雨。
雑誌しごとの合間にカズの宿題を見る。サボってばかりで何も進んでいない。思いつくままに書いていけと言ったのに、朝からかかって数行書いた程度。彼の通知表の中で唯一「努力を要する」とされた「文章を書く」ということ。私と相談して決めたこととはいえ、一番苦手なことを選んでしまったらしい。
昼は昨日の残りの餃子を焼く。
午後、私は追加で依頼された交渉仕事。
カズは見ていて痛々しいくらい。頭を抱え、顔をしかめてうなってはゴロゴロしている。が、昨年の習字もそうだったが、粘り強く、決して諦めないのが彼のいいところ。私が何度か、「他の課題にする? 今なら間に合うよ」と言っても、決して首を縦に振らなかった。
そして、諦めない人には、やっぱりきちんと結果がついてくる。なんとかイケそうなキーワードが出てきたので、ちょっと助け舟を出してあげる。またポロポロと泣いていたが、私の「いつ? なんで? そう思ったか思い出してごらん」という問いに対する答えを一生懸命模索していた。途中、感情が爆発して号泣したりもした。そう、書くって、我が身を振り絞ることなのだ。そしてなんとか、形になった。というか、彼の文章の順番だけを入れ替えたら、きちんと形になったのだ。素晴らしい!
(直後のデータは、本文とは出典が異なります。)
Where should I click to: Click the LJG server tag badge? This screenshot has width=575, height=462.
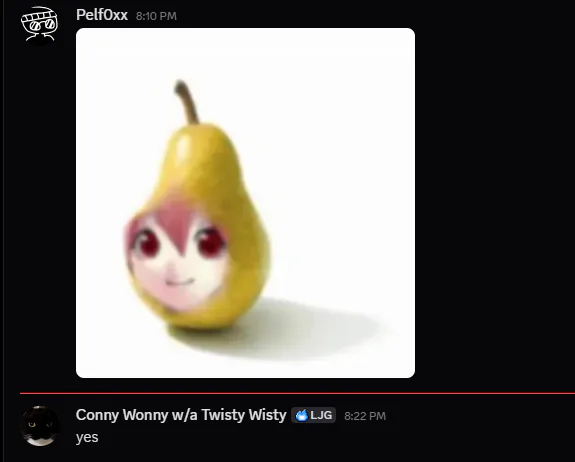(x=314, y=415)
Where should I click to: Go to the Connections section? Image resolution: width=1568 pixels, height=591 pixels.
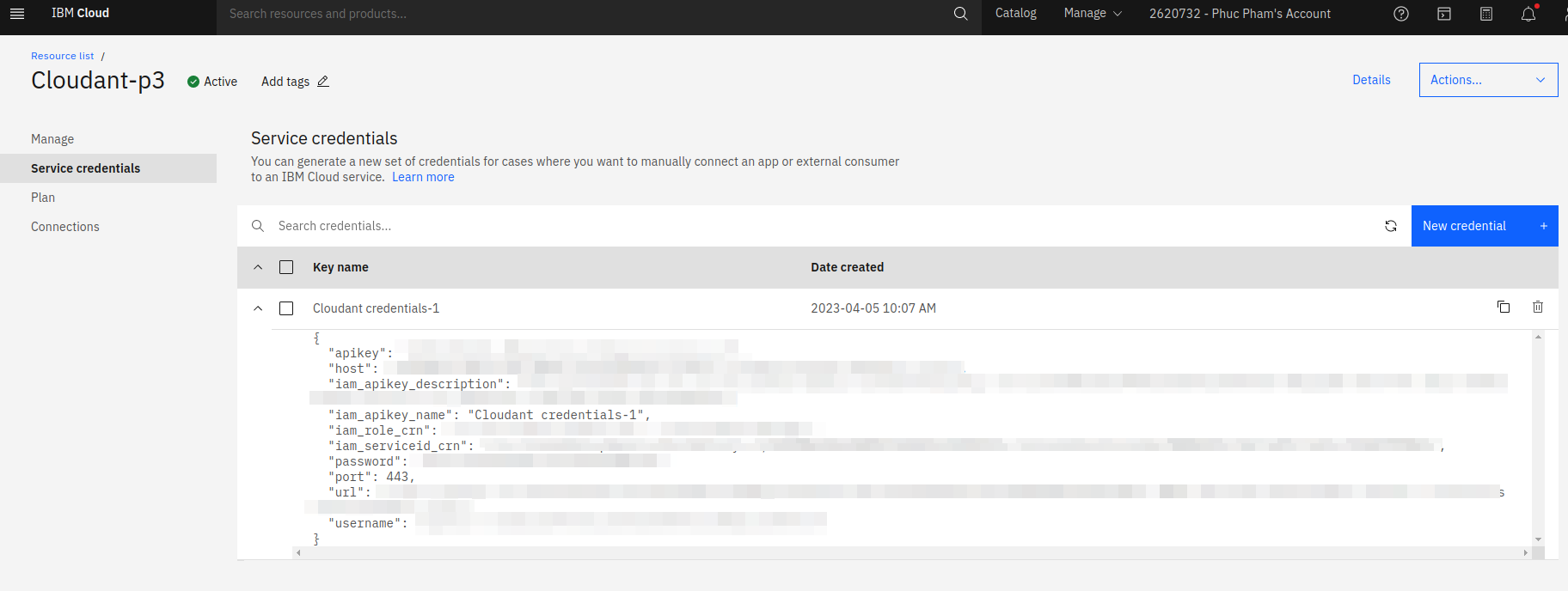65,227
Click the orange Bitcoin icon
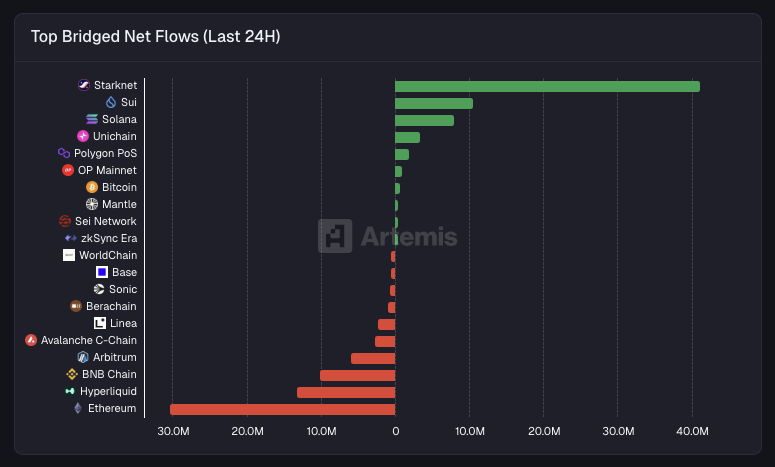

一方、私。もうとっくに終わっているはずなのに、終わりが見えてこない仕事の担当編集者に対して、夕方、遂にキレる。「これは一体いつまで続くんでしょうか。予定が押していて他の仕事ができず困っております。来週は既に予定が入っておりますので、ご了承ください」。
忙しすぎて、夕食の準備が何もできない。あっくんが、「ママー、おなかすいたーこれ食べていい?」と持ってくるおやつを、なんでも好きなだけ食べていいよ、と言ってまだバタバタしていた。ひと息ついて、やっと、カズリクエストのたらこスパだけ、つくった。今夜は、本当に、これだけ。頑張ったあとの白ワインおいしい。
台風が近づいている。雷がすごい。雷フェチなので窓を開けてずっと光の筋を眺めていた。